Basic Sailing Maneuvers

Basic Sailing Maneuvers

The basics for learning how to maneuver a sailing boat

The basics of sailing begin with heading up and hauling in, as well as falling off and easing off. These sailing terms, explained from the very first sailing lessons, are essential. Why? Because they allow the helmsman (the person at the boat’s helm) to give instructions to their crew. These maneuvers aim to either turn into the wind or turn away from it

Heading up and hauling in to turn into the wind

This maneuver allows you to turn into the wind. In order for it to be properly carried out, the coordination between the helmsman and their crew must be perfect.

Heading up means that the helmsman directs the nose of the boat closer to the wind. To do this, they must
push the rudder tiller or turn the wheel in the direction of their choice; tell their crew to haul in the sails.

Hauling in means that the crew must tighten the sail. This sailing maneuver involves adjusting the sheet (the rope used to alter the angle of the sail relative to the sailing boat) and therefore allows the boat to turn into the wind.

If you release the wheel and the boat heads up naturally, this is known as weather helm.

Falling off and easing off to turn away from the wind

Conversely, this maneuver allows you to turn away from the wind.

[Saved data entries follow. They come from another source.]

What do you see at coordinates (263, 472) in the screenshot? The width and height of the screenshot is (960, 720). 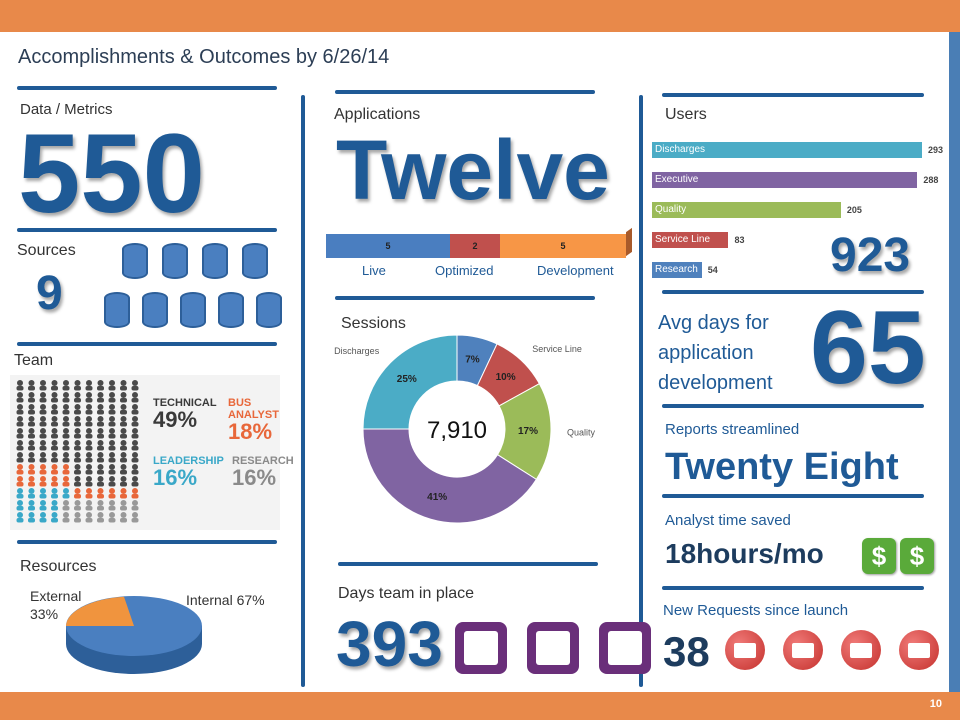 I see `team-role-research: RESEARCH 16%` at bounding box center [263, 472].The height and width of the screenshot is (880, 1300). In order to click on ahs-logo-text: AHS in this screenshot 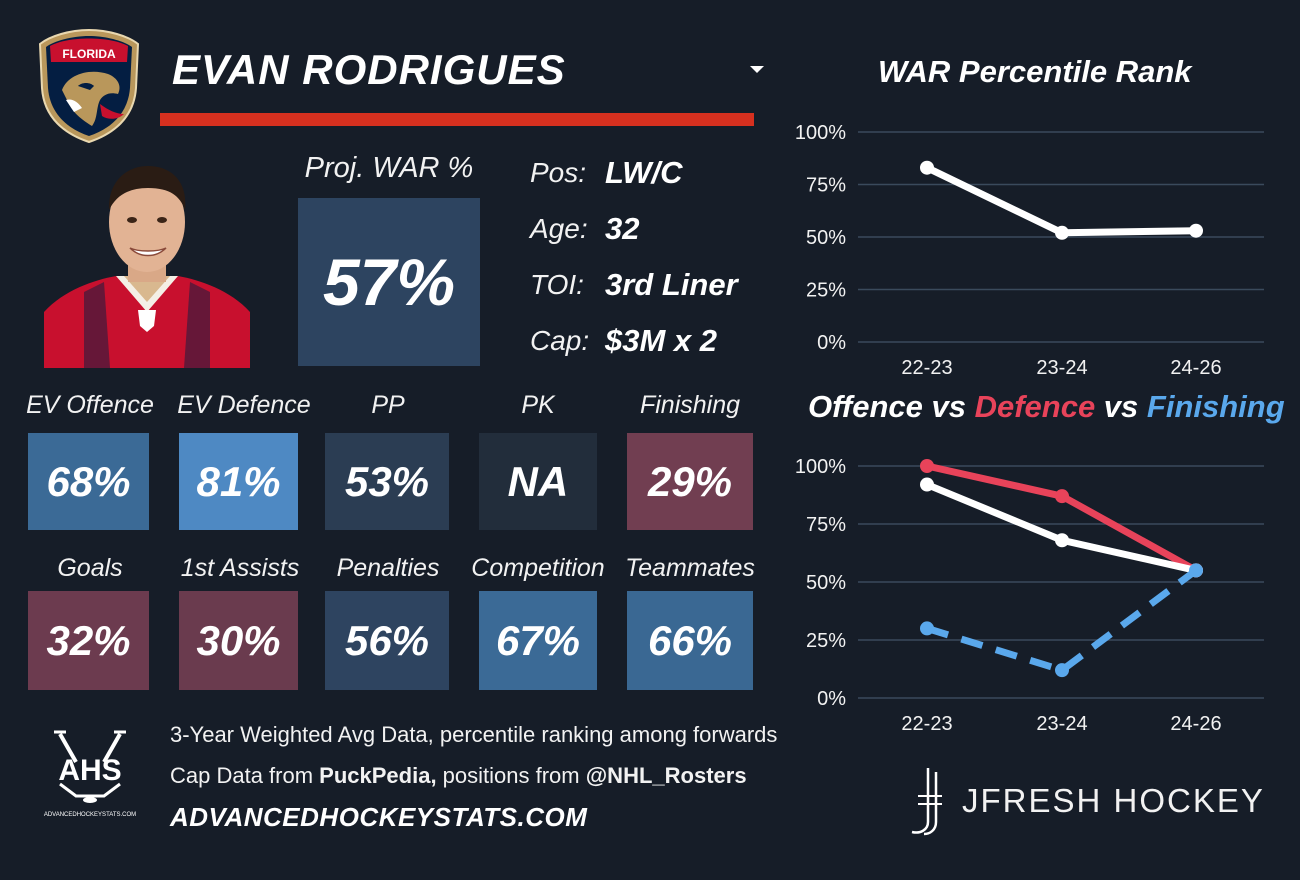, I will do `click(90, 770)`.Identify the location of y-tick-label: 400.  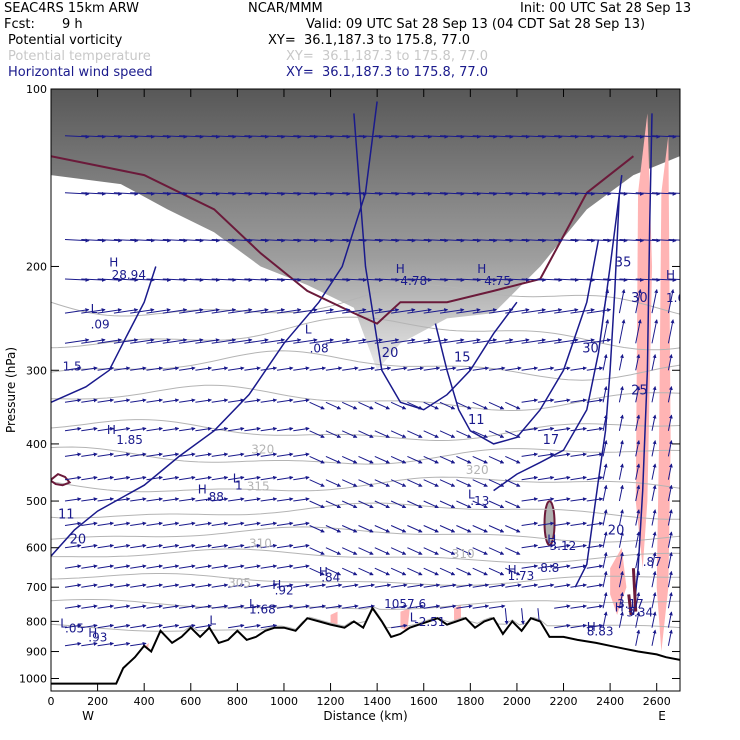
(36, 444).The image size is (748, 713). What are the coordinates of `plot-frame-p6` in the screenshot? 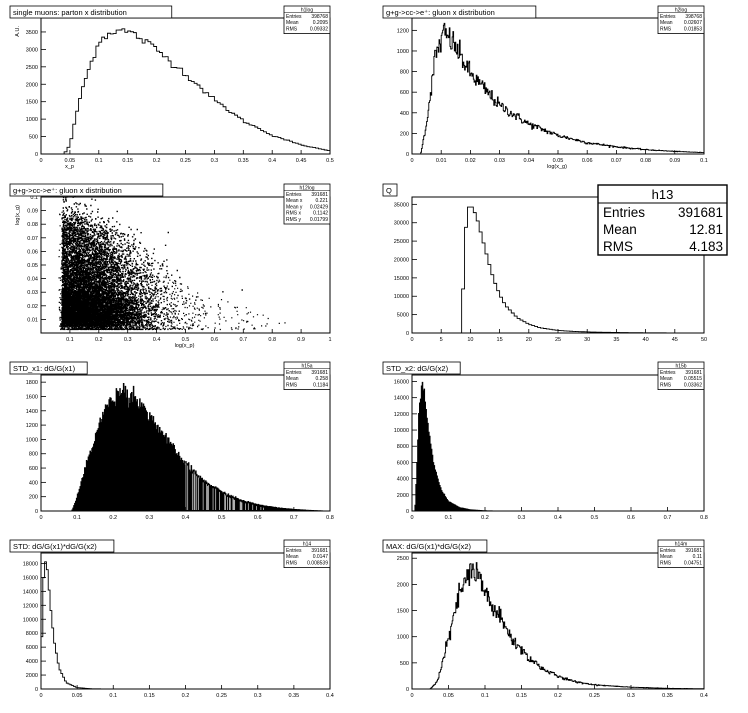 It's located at (558, 443). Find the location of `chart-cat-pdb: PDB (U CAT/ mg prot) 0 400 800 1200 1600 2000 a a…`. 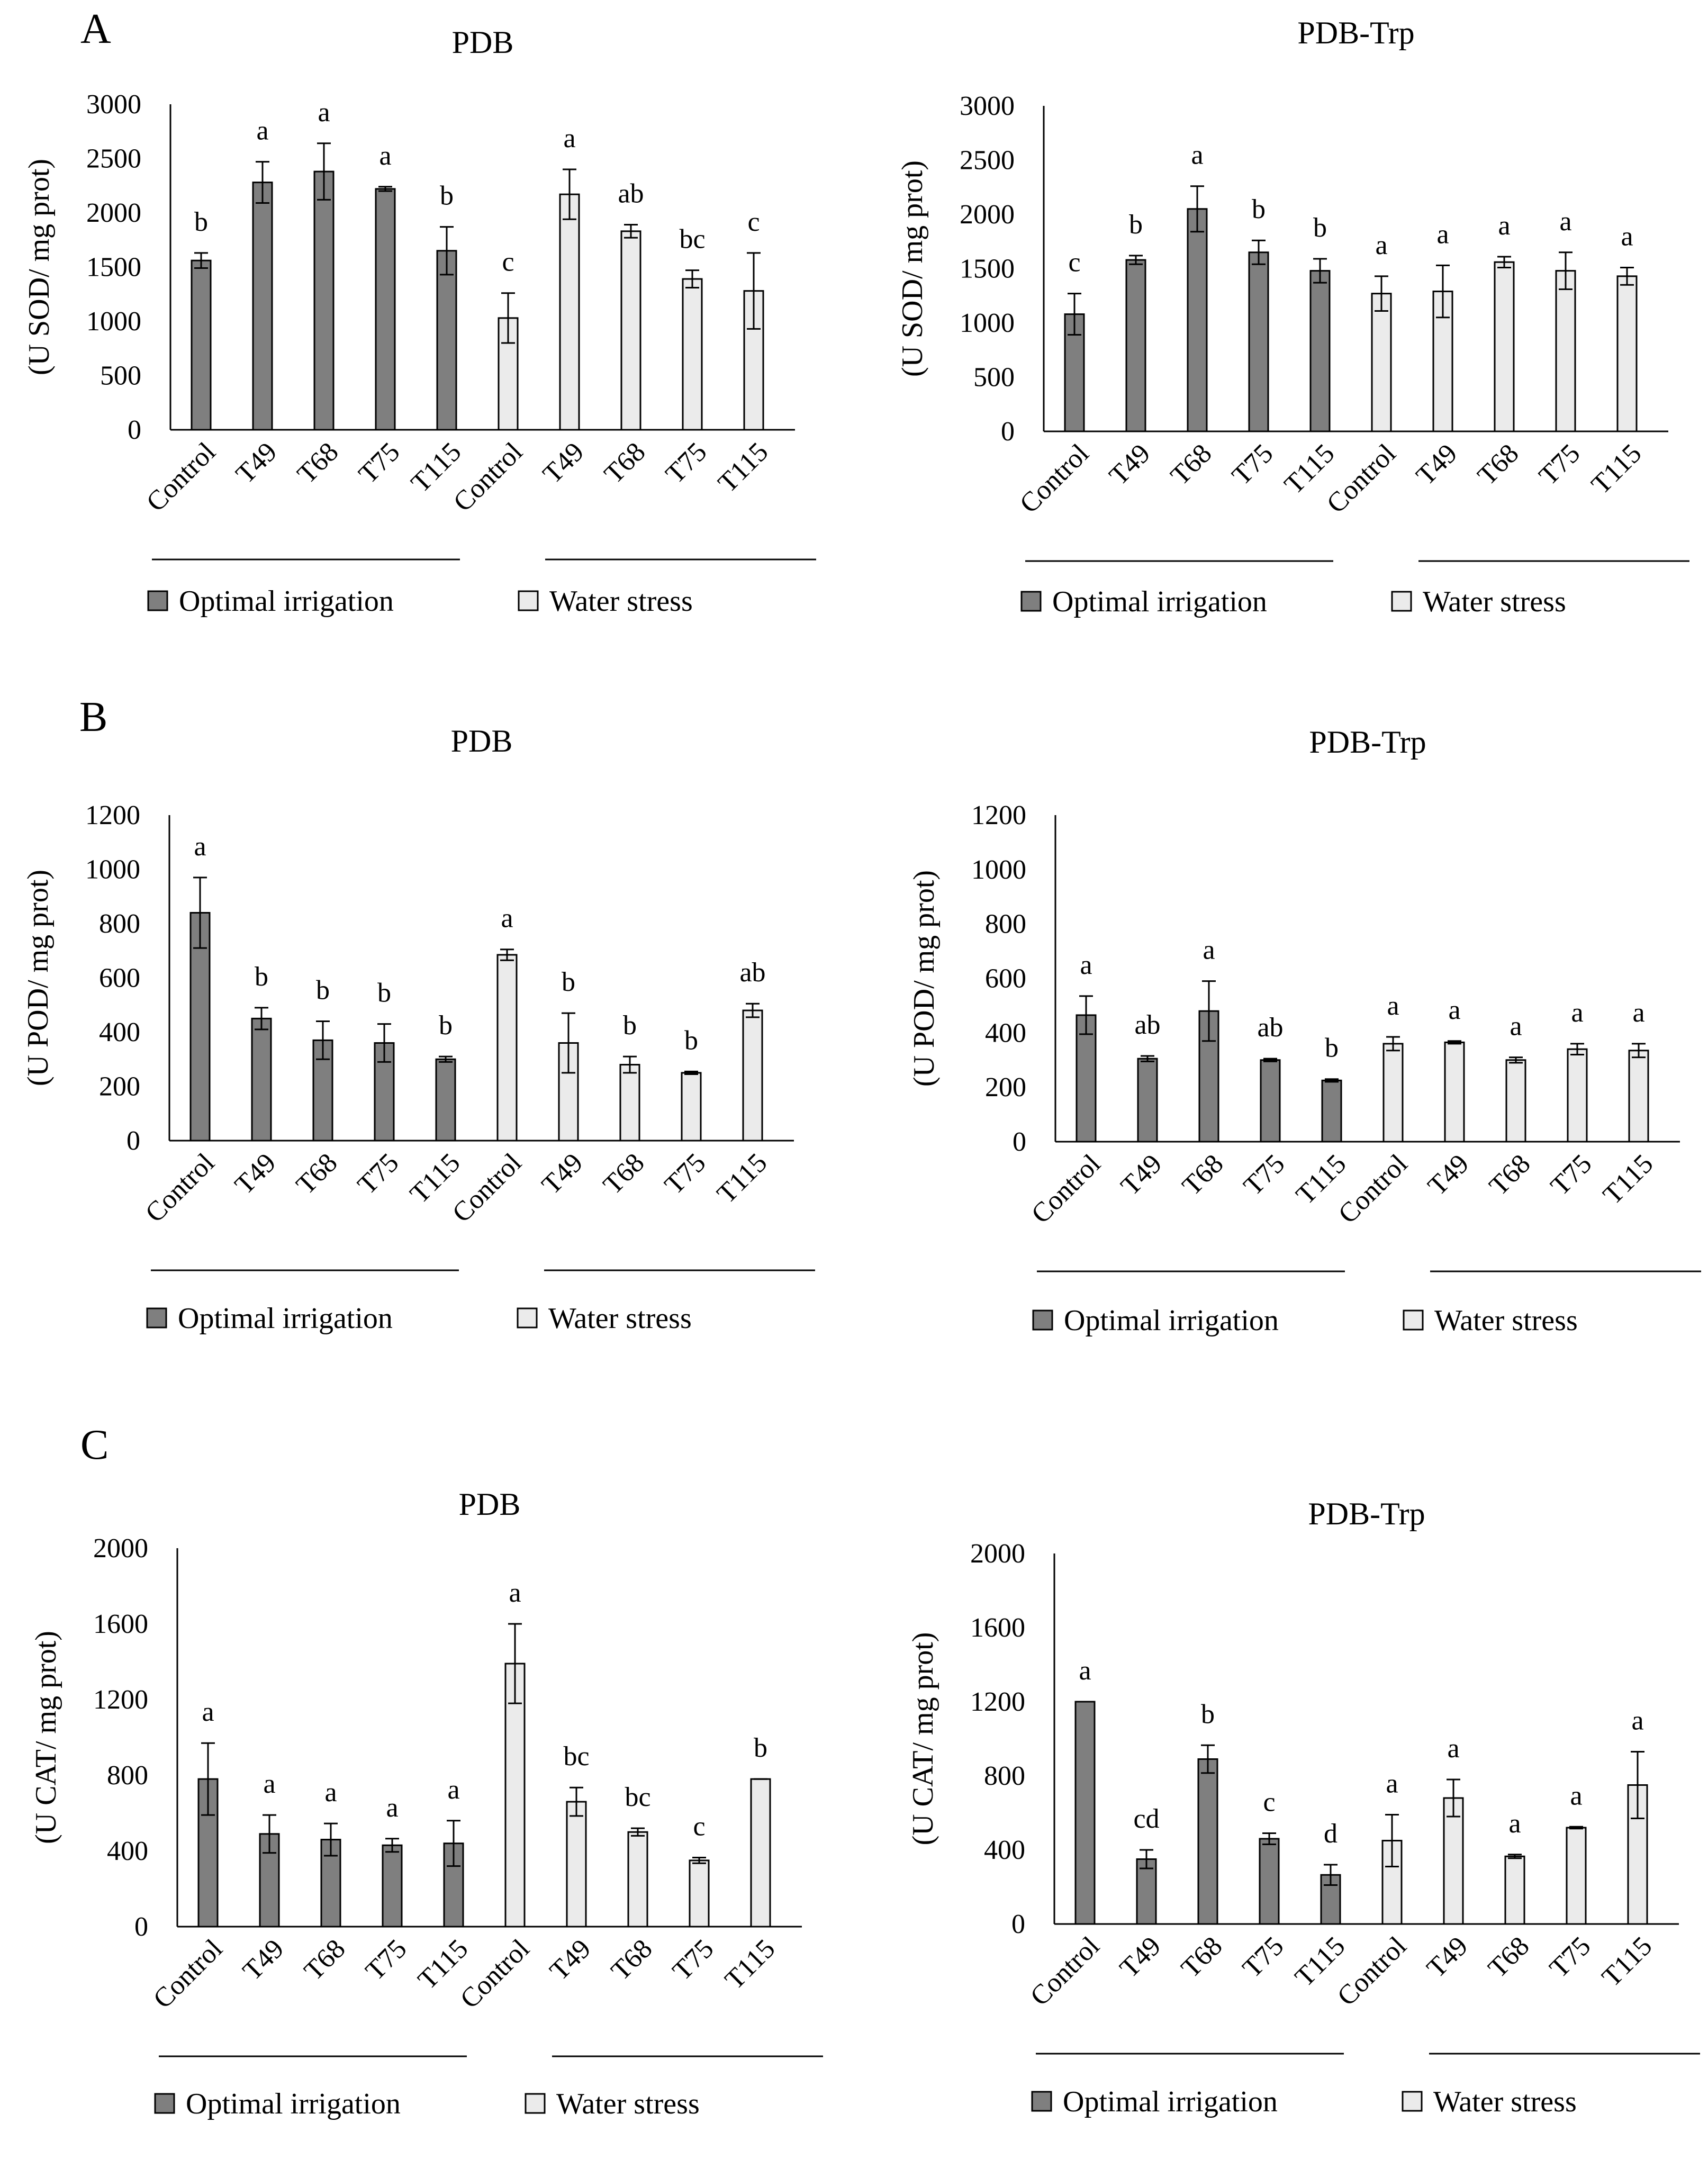

chart-cat-pdb: PDB (U CAT/ mg prot) 0 400 800 1200 1600 2000 a a… is located at coordinates (427, 1804).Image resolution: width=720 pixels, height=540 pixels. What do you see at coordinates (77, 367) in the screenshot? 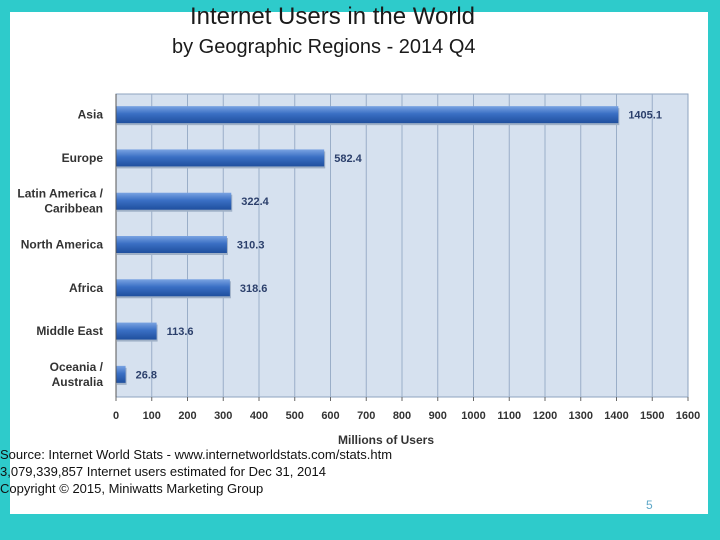
I see `category-label: Oceania /` at bounding box center [77, 367].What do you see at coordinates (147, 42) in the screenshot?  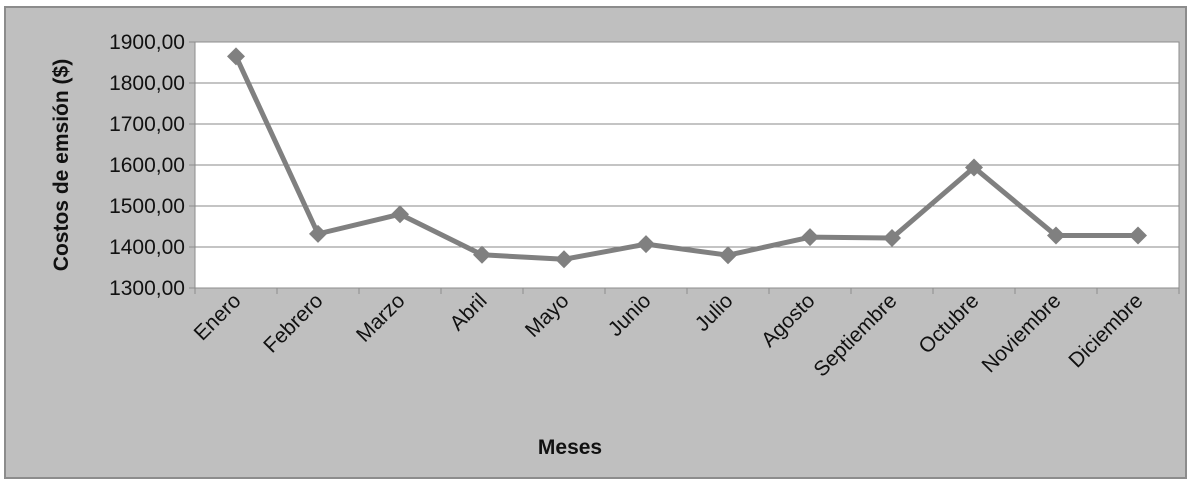 I see `y-tick-label: 1900,00` at bounding box center [147, 42].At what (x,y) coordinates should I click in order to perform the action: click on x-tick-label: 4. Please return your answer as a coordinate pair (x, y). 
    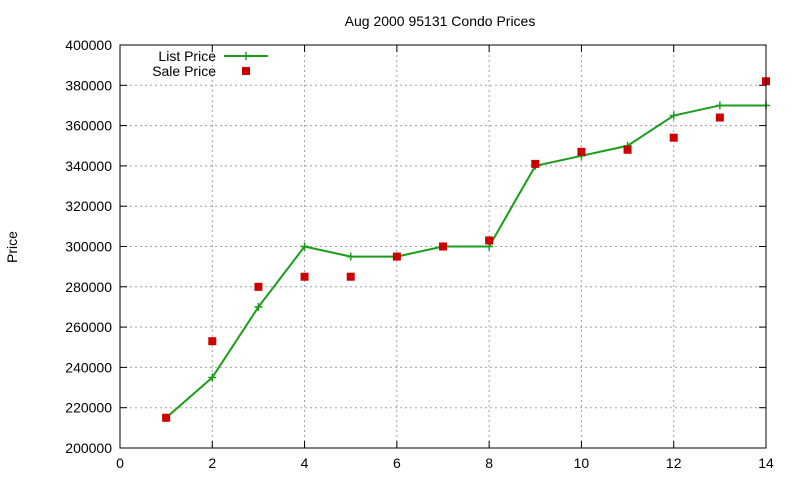
    Looking at the image, I should click on (305, 463).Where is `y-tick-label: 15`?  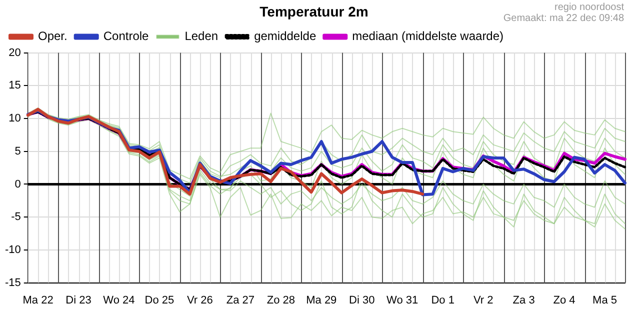 y-tick-label: 15 is located at coordinates (14, 86).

When a helmsman falls off, this means that they turn the front of the boat away from the wind. Here, the maneuver is almost the same as when the helmsman heads up as they must:
- pull (rather than push) the rudder tiller or turn the wheel in the direction of their choice;
- tell their crew to ease off the sail.

Easing off also means tightening the sails in order to fall off the boat and have the full wind behind you. This means the boat will accelerate.
If you release the wheel and the boat falls off naturally, this is known as lee helm.

Hoist or bring down the sail?

Sailing terminology is as vast as the ocean. That’s why it’s important to distinguish between these two notions:
- Hoisting the sails sends the sail to the top thanks to the rigging: the halyard;
- Bringing down the sail means that we take down the sail(s) using its weight.

How to dock at a port and moor a boat?

Boat fenders, moorings, the crew, the helmsman have to think of everything when docking at a port. The maneuver can be delicate in certain ports that are difficult to access, which is why the operation requires the whole team to be rigorous and meticulous. While the helmsman directs, the crew has to deal with protective elements (boat fenders) and the rigging (moorings).

Here are some precautions to take when docking at a port:
1. put the boat fenders in an upright position along the whole of the hull, at jetty height;
2. wrap the moorings around the cleats so that they are ready;
3. analyze the direction and strength of the wind, and do the same for the current;
4. check that the spot is available or at least that there is a space for visitors on the jetty.